救急看護師を続けていると、患者が望んでいないであろう治療に対して積極的に医療が提供される場面を経験します。

挿管され意識のない患者さんの思いはわかりませんが、時に積極的に行われる治療は…
これで良いのだろうか?
患者は喜んでいるのだろうか?
誰のための治療なのか?
と感じざるを得いないことが多々あります。

「枯れるようになくなる」

そのような時に、訪問看護師さんのツィートが心に”グサリ”と刺さりました。

その一言は、「在宅の患者さんは枯れるようになくなる」

急性期畑で育ってきた私としてはすごい衝撃をうけました。
枯れるように亡くなるとは人間本来の最期の迎え方として的を得ているように感じたのです。

急性期を病院で過ごし治療の甲斐もなく・・・という場合の多くは、点滴が複数本入っており、尿の管、挿管チューブ、時にはドレーンが挿入されています。

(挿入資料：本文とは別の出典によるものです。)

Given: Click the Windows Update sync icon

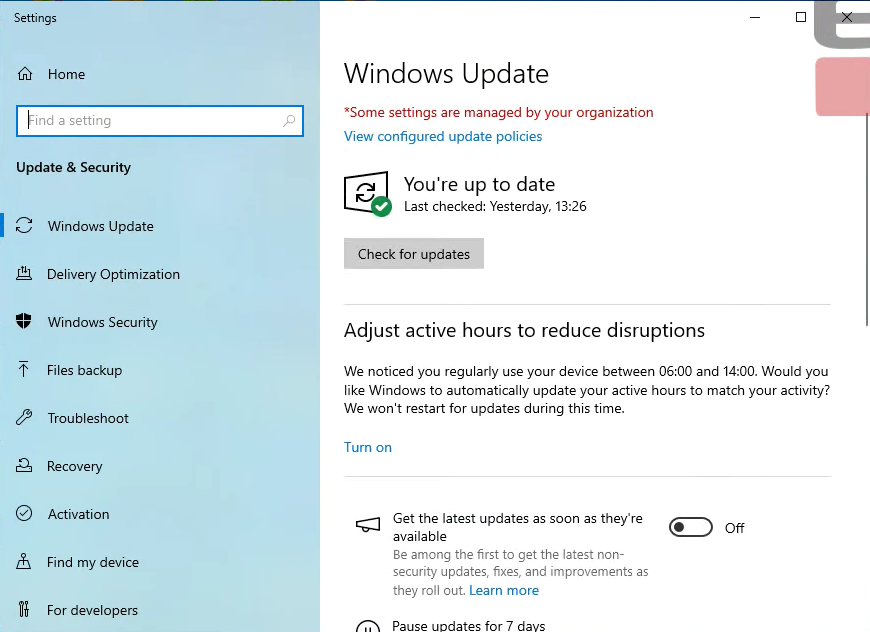Looking at the screenshot, I should (x=25, y=226).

身動きも取れず、尿がでなく点滴でむくんだ身体にたくさんの採血のあと、皮下出血班、スキンテア
ムクムクになった前身は高齢者でもシワがないほどむくんでいることが多いです。

この「枯れるよう」とは真逆で「溺れたよう」の表現が当てはまります。

人間の最期の迎え方として、どちらの方が「人間らしく」といえるでしょうか?

在宅で救急看護師ができることとは

本来なら救急看護師は救命センターや救急外来、ICUなどに配属され専門知識が技術を看護の場面に提供していく存在なのですが、はたして救急看護師が在宅で活躍できる場面はあるのでしょうか?

世の中の医療の流れは確実に病院から在宅医療に向かっています。

在宅医療では多くの患者さんが、疾患を抱えたまま住み慣れた環境で治療を継続していきますので、時には体調を崩すこともあります。
このような時に救急看護師の得意な、情報収集能力とアセスメント力が生かされるはずです。

現在の患者さんの状況で様子を見ることができるのか、または一刻も早く救急車を呼ぶべきなのか。
心配なご家族様の精神的なフォローをしつつ対処することができるはずです。

また救急看護師は病院での看護で常に先を読んで行動しています。
救急外来では一刻を争う処置や観察が必要で、医師の行動を予測し事前に準備し治療がスムーズに行えるよう援助するように訓練されています。
その能力は在宅医療でも十分生かすことができ、患者さんがこのような状況だから…次はこうなりそうで…何々が必要、こうなったら病院に連絡…
先を見越したアドバイスや観察項目をご家族にお伝えすることができます。

そして救急外来では幅広い患者さんが対象ということもあり、様々なケア・診療補助を経験しています。
それにより、1人で対応しなかればならないオンコールに対しても自信をもって看護提供できます。またステーションに救急看護認定看護師がいることで、患者さんの状態を報告・相談できる24時間体制が患者さん・ご家族に安心感を与えるはずです。

まとめ

救急を長い間やってきた看護師として、たくさんの患者さんのドラマを見てきました。
今思う事は、救急看護は患者さんにとって人生での一場面か、最期の場面のどちらかであるということです。
回復期や慢性期は経験することは少ないと思います。
前述でもありましたが、今後の医療の流れは急性期医療の先をどのようにするかに焦点が当てられています。

そのようなニーズのなかで救急看護師が在宅医療・看護で活躍できる場面はありますし望まれていると思います。

救急看護と在宅医療は正反対と書きましたが、
救急看護の先に在宅医療があり、在宅医療の中にも救急看護が組み合わさっていると思います。
肝心なのは、患者さん・ご利用者さんへ看護をシームレスに提供していく体制を整えていくことだと思います。